MasterCard, a Cloudera partner and customer, has been using a PCI-certified enterprise data hub since 2014, said Sam Heywood, director of Cloudera's Security Center of Excellence in Austin, Texas.
But other Hadoop-based systems are bent on catching up. Hortonworks, in an announcement before the summit, said it has added the protection of encryption for data at rest as well as data in transit to its 2.3 release of the Hortonworks Data Platform. Most big data system suppliers will look at the SANS survey and redouble their efforts to protect data in their systems.
Among the survey respondents, 27.4% said they are running a big data production system; 10.4% are running a pilot system; 17.4% were engaged in proof of concept; 28.4% had plans for a system but had not implemented it, usually due to resource issues; and 4.5% had no plans for a big data system. The remaining respondents did not know if such a system was in the works.
At the same time, 83% of the SANS survey respondents who had a running system said their systems "must comply with one or more regulatory standards." In 40% of these cases, compliance must be established by external audit.
The stakes are large for all of the system suppliers. The market for big data products, such as Hortonworks, Riak, Couchbase, MongoDB, and Cloudera, is expected to grow from $16.55 billion in 2014 to $41.52 billion by 2018, according to market researcher IDC.
Security was one of the topics addressed by a panel of big data users Thursday, the last day of the Hadoop Summit. Anil Varma, VP of data and analytics for Schlumberger, said imposing user access controls, based on identity and roles, is one way to improve big data security. In order for role restrictions to work, companies will have to practice good data governance. Data must be tagged and segmented as it's gathered, with personal-identification information having a much higher role restriction than anonymous, click-stream data.

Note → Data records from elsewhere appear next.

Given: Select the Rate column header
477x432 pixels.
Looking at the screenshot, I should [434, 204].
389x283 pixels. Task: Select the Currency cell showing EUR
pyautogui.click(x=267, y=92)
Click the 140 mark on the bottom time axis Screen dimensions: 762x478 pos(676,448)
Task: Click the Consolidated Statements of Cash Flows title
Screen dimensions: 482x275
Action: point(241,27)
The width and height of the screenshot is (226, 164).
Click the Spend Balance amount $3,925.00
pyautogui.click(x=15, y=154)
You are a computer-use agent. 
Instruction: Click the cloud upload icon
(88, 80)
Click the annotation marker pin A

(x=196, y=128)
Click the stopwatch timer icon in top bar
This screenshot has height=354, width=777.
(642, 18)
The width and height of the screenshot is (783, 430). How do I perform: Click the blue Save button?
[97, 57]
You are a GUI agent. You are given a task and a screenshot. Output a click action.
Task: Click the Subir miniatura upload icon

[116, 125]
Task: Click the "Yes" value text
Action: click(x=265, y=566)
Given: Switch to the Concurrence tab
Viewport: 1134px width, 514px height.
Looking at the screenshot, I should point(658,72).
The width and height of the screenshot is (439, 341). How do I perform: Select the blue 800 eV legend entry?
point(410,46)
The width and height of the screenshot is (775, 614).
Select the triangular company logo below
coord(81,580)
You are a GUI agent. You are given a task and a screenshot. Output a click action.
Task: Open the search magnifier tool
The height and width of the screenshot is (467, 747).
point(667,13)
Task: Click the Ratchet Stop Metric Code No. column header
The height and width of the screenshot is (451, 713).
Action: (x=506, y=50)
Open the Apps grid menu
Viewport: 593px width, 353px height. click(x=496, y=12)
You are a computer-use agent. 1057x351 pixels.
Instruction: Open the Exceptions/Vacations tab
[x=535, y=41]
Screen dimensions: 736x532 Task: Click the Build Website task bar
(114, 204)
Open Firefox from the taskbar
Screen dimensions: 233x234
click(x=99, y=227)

"The next two to three years will be really important on that (data governance)," he said. Due to worries over security, "a lot of this data still hasn't been brought in," he noted.
David Lin, Symantec cloud platform engineer, said his firm needed to protect its data before it could extend services that help customers protect theirs. He urged companies to build up their big data lakes, initially in a restricted fashion, and then figure out how to grant more access to them.
"There's a lot of uncertainty around security. Kill the fear. Haters to the left. Get started and go. Smart people will figure it out," he said.
Sam Gentsch, manager of IT at Home Depot, said his firm is imposing a user-access-control framework with fine-grained controls on its Hadoop big data system.